Note that the “neighboring internal representation code” satisfies, for example, one of the following conditions (a) to (c).
(a) Internal representation code included in the same basic block as the internal representation code to be processed in the internal representation program 305
(b) Among the internal representation codes corresponding to (a) above, one or more internal representation codes that follow the internal representation code to be processed
(c) Among the internal representation codes corresponding to (b) above, the value of the register used by the internal representation code to be processed is set between the internal representation code to be processed that is a memory access instruction and the internal representation code. Internal representation code that has no internal representation code that represents the instruction to be changed

  Also, here, whether or not there is a possibility that a memory access instruction accesses the same cache line is determined by whether or not the same base address register is used.

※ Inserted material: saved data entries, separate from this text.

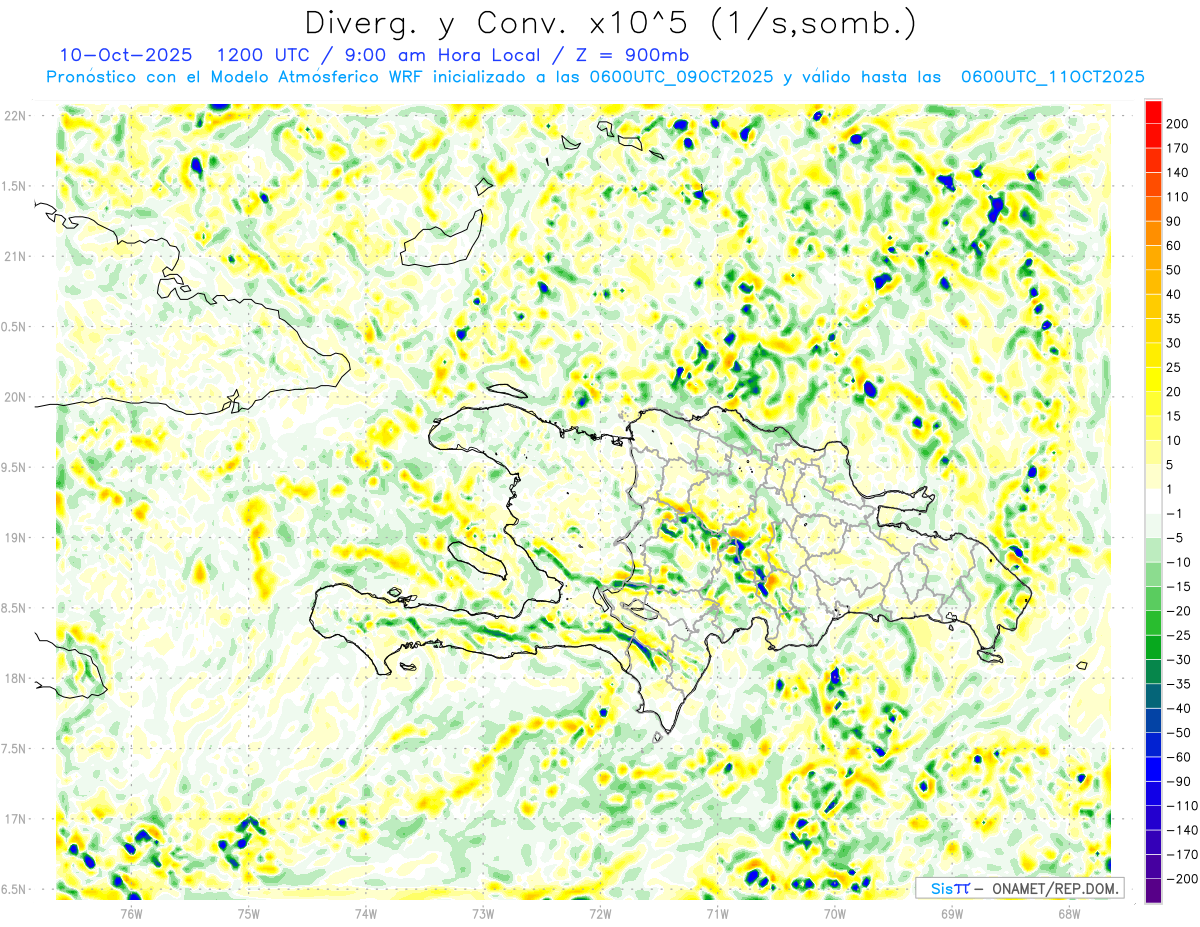Click the 18N latitude axis label

click(15, 678)
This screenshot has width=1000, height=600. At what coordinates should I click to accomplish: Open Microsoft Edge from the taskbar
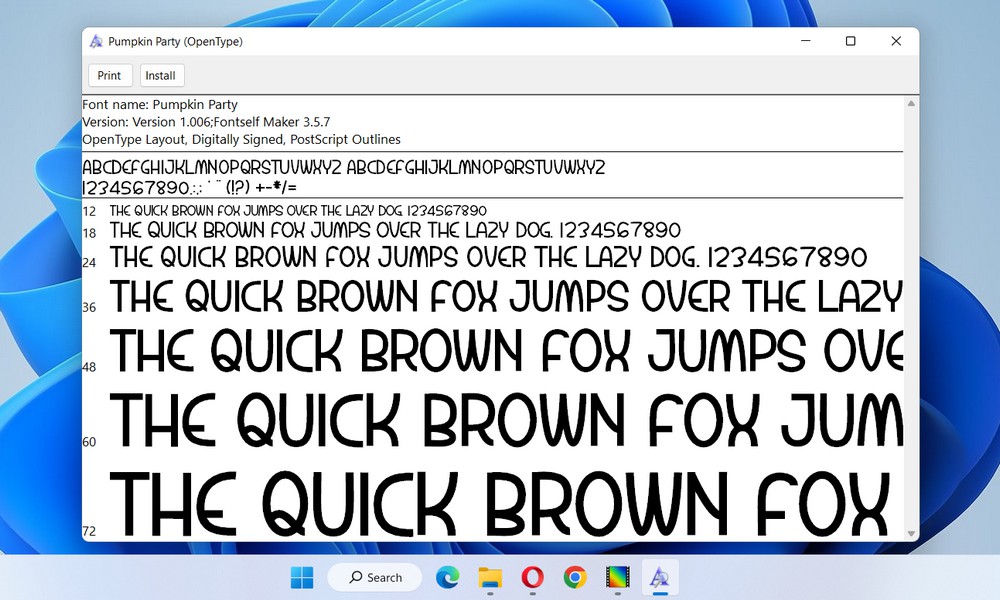tap(446, 577)
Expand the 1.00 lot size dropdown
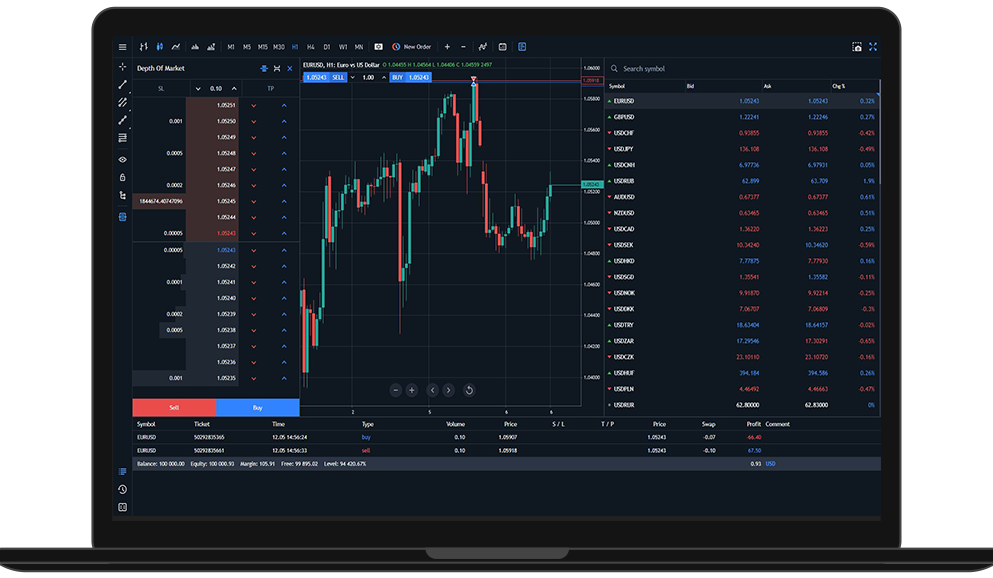 click(384, 78)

The determination may be made based on whether the register and the offset register or the offset registers are the same.

  When there is a corresponding memory access instruction in the neighboring internal expression code (step S803: YES), the output program generation unit 303 generates a cache memory access instruction for performing a plurality of memory accesses (step S804). The process proceeds to step S807. If there is no corresponding memory access instruction in the neighboring internal representation code (step S803: NO), the output program generation unit 303 generates a cache memory access instruction for performing a single memory access (step S806), The process proceeds to S807. In step S807, the output program generation unit 303 advances the process to the next internal expression code, and continues the process from step S801.

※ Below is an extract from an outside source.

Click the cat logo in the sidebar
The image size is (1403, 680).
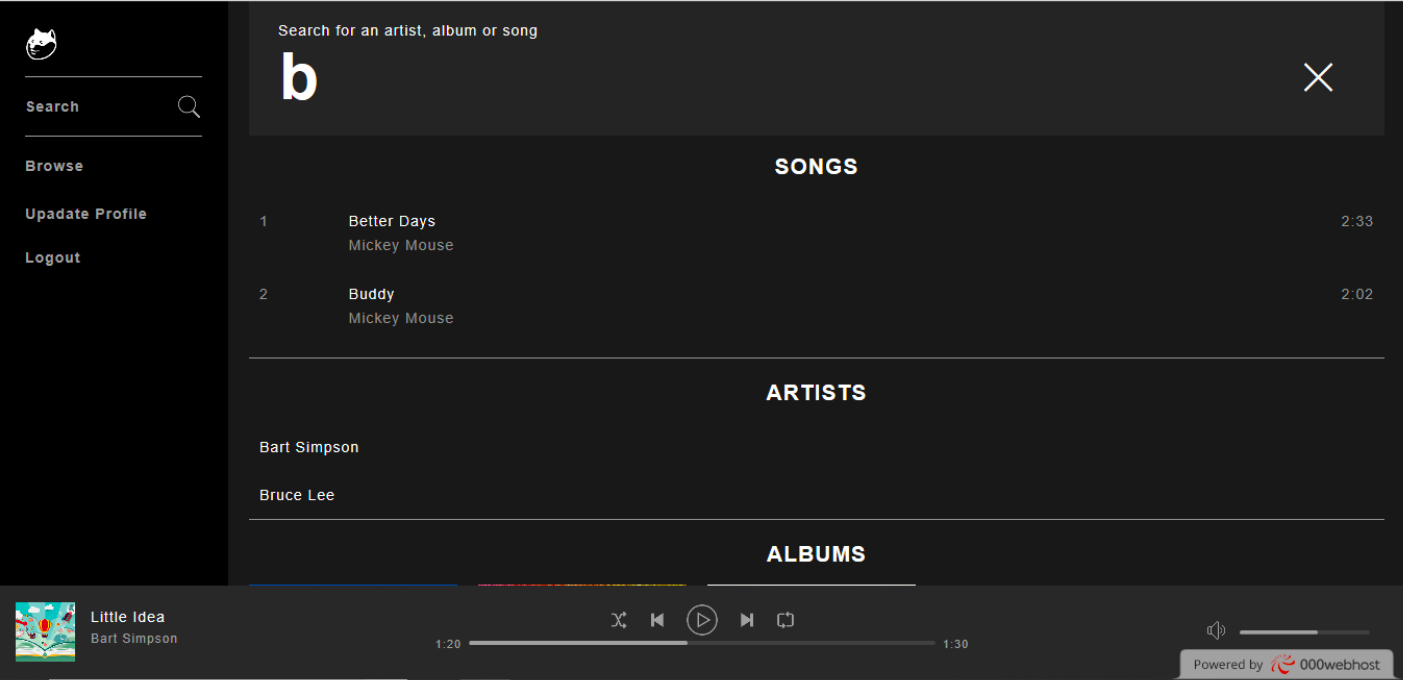point(40,43)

  For example, in the internal representation program 305 shown in FIG. 9, when the internal representation code to be processed is the internal representation code 701a, the output program generation unit 303 uses the internal representation code 701a to perform a single memory access cache. Generate a memory access instruction. When the internal representation code to be processed is the internal representation code 701b, the internal representation code in the vicinity thereof is the internal representation code 701c. Therefore, the output program generation unit 303 uses the internal representation codes 701b and 701c to access a plurality of memory accesses. A cache memory access instruction for performing is generated. Further, when the internal representation code to be processed is the internal representation code 701e, the internal representation code in the vicinity thereof is the internal representation code 701f. Therefore, the output program generation unit 303 uses the plurality of internal representation codes 701e and 701f to A cache memory access instruction for performing memory access is generated.

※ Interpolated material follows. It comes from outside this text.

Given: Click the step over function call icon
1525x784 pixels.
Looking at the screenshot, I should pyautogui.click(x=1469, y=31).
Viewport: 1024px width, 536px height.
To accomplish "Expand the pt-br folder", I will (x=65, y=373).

  Note that the output program generated by the output program generation unit 303 includes a determination process (cache hit determination process) for determining whether or not data to access the local memory 403 of the target computer 102 is already stored, and a cache hit determination process. The processing of copying the data stored in the local memory 403 to the register (preceding load processing) before the processing is completed is executed by the processor 401 of the target computer 102 in parallel. According to such a configuration, since the processor 401 of the target computer 102 executes the preceding load process and the cache hit determination process in parallel, the time required for the processor 401 to access the data on the local memory 403 (data access) Time) is reduced as compared to the case where data is accessed by performing a normal load process after the cache hit determination process. That is, compared with the case where the normal load processing is performed after the cache hit determination processing, one of the processing times having a shorter processing time out of the time required for the preceding load processing or the time required for the cache hit determination processing is determined from the data access time. Can be reduced.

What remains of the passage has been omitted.